**What you need to do**
Quote all of the lines below word for word.

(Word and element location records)
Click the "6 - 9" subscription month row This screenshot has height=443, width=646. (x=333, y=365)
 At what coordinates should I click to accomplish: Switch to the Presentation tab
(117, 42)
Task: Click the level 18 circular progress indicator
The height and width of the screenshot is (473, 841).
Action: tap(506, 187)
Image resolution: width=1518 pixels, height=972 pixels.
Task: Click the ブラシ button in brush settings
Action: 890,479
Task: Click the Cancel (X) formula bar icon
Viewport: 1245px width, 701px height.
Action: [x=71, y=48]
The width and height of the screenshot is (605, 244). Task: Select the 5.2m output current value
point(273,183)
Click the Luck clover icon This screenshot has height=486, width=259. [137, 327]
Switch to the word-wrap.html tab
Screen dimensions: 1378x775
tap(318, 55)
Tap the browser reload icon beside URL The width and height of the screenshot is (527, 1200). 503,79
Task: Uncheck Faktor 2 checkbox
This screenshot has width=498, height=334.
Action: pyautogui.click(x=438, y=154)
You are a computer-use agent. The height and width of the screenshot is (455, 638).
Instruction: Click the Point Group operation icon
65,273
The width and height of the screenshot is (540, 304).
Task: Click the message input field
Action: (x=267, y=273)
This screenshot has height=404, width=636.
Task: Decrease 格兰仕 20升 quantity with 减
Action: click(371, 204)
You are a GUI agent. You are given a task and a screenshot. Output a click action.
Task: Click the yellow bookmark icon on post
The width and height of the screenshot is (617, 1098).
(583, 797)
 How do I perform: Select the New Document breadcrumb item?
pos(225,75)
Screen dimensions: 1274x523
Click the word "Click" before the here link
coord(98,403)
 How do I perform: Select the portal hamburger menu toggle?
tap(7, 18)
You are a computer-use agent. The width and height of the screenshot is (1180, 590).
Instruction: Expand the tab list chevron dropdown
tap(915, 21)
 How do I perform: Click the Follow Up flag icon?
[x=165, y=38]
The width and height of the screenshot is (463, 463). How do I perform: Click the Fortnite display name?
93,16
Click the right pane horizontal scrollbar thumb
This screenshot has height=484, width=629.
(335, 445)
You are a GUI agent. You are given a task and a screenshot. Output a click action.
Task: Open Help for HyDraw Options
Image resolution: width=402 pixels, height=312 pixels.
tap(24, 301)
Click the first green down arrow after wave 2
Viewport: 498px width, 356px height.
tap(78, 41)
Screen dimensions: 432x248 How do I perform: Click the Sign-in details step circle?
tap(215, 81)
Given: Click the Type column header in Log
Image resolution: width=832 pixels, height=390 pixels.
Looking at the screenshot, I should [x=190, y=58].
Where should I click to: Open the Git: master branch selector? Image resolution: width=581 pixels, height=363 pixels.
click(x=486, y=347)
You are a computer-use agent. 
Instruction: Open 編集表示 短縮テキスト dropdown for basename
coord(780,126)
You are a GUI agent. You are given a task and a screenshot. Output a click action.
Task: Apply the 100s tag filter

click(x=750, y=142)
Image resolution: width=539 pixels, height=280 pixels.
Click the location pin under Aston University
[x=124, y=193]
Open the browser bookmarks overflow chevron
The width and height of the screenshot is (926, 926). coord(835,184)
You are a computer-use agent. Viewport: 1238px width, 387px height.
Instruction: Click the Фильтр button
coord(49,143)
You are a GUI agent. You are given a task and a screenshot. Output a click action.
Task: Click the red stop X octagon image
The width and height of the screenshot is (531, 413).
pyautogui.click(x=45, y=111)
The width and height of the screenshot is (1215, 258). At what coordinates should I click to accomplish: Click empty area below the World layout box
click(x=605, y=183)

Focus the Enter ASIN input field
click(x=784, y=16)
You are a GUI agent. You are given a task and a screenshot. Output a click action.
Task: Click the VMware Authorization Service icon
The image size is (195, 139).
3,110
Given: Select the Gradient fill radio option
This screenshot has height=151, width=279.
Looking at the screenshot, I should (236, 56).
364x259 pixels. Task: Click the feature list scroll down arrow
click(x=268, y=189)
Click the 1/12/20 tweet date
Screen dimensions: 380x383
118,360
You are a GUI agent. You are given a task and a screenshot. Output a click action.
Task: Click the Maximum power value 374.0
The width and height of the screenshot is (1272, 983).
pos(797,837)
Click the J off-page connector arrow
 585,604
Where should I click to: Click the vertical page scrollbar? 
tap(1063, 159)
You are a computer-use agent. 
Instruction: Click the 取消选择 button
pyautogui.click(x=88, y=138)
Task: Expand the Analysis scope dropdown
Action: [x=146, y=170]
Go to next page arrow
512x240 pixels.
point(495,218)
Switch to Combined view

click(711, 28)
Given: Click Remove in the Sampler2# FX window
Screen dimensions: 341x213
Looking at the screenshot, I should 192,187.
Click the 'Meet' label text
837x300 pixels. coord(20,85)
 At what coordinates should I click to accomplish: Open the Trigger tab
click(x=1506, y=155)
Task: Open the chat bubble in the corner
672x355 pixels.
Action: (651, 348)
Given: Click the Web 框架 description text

**Solution for this exercise**
Click the "6 - 9" subscription month row This screenshot has height=443, width=646. (x=333, y=365)
 At what coordinates should I click to accomplish: Switch to the Presentation tab
(117, 42)
Task: Click the level 18 circular progress indicator
The height and width of the screenshot is (473, 841).
Action: tap(506, 187)
Image resolution: width=1518 pixels, height=972 pixels.
Task: Click the ブラシ button in brush settings
Action: 890,479
Task: Click the Cancel (X) formula bar icon
Viewport: 1245px width, 701px height.
Action: [x=71, y=48]
The width and height of the screenshot is (605, 244). Task: Select the 5.2m output current value
point(273,183)
Click the Luck clover icon This screenshot has height=486, width=259. [137, 327]
Switch to the word-wrap.html tab
Screen dimensions: 1378x775
tap(318, 55)
Tap the browser reload icon beside URL The width and height of the screenshot is (527, 1200). 503,79
Task: Uncheck Faktor 2 checkbox
This screenshot has width=498, height=334.
Action: pyautogui.click(x=438, y=154)
You are a computer-use agent. The height and width of the screenshot is (455, 638).
Instruction: Click the Point Group operation icon
65,273
The width and height of the screenshot is (540, 304).
Task: Click the message input field
Action: (x=267, y=273)
This screenshot has height=404, width=636.
Task: Decrease 格兰仕 20升 quantity with 减
Action: click(371, 204)
You are a GUI agent. You are given a task and a screenshot. Output a click action.
Task: Click the yellow bookmark icon on post
The width and height of the screenshot is (617, 1098).
(583, 797)
 How do I perform: Select the New Document breadcrumb item?
pos(225,75)
Screen dimensions: 1274x523
Click the word "Click" before the here link
coord(98,403)
 How do I perform: Select the portal hamburger menu toggle?
tap(7, 18)
You are a computer-use agent. The width and height of the screenshot is (1180, 590).
Instruction: Expand the tab list chevron dropdown
tap(915, 21)
 How do I perform: Click the Follow Up flag icon?
[x=165, y=38]
The width and height of the screenshot is (463, 463). How do I perform: Click the Fortnite display name?
93,16
Click the right pane horizontal scrollbar thumb
This screenshot has height=484, width=629.
(335, 445)
You are a GUI agent. You are given a task and a screenshot. Output a click action.
Task: Open Help for HyDraw Options
Image resolution: width=402 pixels, height=312 pixels.
tap(24, 301)
Click the first green down arrow after wave 2
Viewport: 498px width, 356px height.
tap(78, 41)
Screen dimensions: 432x248 How do I perform: Click the Sign-in details step circle?
tap(215, 81)
Given: Click the Type column header in Log
Image resolution: width=832 pixels, height=390 pixels.
Looking at the screenshot, I should [x=190, y=58].
Where should I click to: Open the Git: master branch selector? Image resolution: width=581 pixels, height=363 pixels.
click(x=486, y=347)
You are a computer-use agent. 
Instruction: Open 編集表示 短縮テキスト dropdown for basename
coord(780,126)
You are a GUI agent. You are given a task and a screenshot. Output a click action.
Task: Apply the 100s tag filter

click(x=750, y=142)
Image resolution: width=539 pixels, height=280 pixels.
Click the location pin under Aston University
[x=124, y=193]
Open the browser bookmarks overflow chevron
The width and height of the screenshot is (926, 926). coord(835,184)
You are a computer-use agent. Viewport: 1238px width, 387px height.
Instruction: Click the Фильтр button
coord(49,143)
You are a GUI agent. You are given a task and a screenshot. Output a click action.
Task: Click the red stop X octagon image
The width and height of the screenshot is (531, 413).
pyautogui.click(x=45, y=111)
The width and height of the screenshot is (1215, 258). At what coordinates should I click to accomplish: Click empty area below the World layout box
click(x=605, y=183)

Focus the Enter ASIN input field
click(x=784, y=16)
You are a GUI agent. You are given a task and a screenshot. Output a click action.
Task: Click the VMware Authorization Service icon
The image size is (195, 139).
3,110
Given: Select the Gradient fill radio option
This screenshot has height=151, width=279.
Looking at the screenshot, I should (236, 56).
364x259 pixels. Task: Click the feature list scroll down arrow
click(x=268, y=189)
Click the 1/12/20 tweet date
Screen dimensions: 380x383
118,360
You are a GUI agent. You are given a task and a screenshot. Output a click action.
Task: Click the Maximum power value 374.0
The width and height of the screenshot is (1272, 983).
pos(797,837)
Click the J off-page connector arrow
 585,604
Where should I click to: Click the vertical page scrollbar? 
tap(1063, 159)
You are a computer-use agent. 
Instruction: Click the 取消选择 button
pyautogui.click(x=88, y=138)
Task: Expand the Analysis scope dropdown
Action: [x=146, y=170]
Go to next page arrow
512x240 pixels.
point(495,218)
Switch to Combined view

click(711, 28)
Given: Click Remove in the Sampler2# FX window
Screen dimensions: 341x213
Looking at the screenshot, I should 192,187.
Click the 'Meet' label text
837x300 pixels. coord(20,85)
 At what coordinates should I click to accomplish: Open the Trigger tab
click(x=1506, y=155)
Task: Open the chat bubble in the corner
672x355 pixels.
Action: (651, 348)
Given: Click the Web 框架 description text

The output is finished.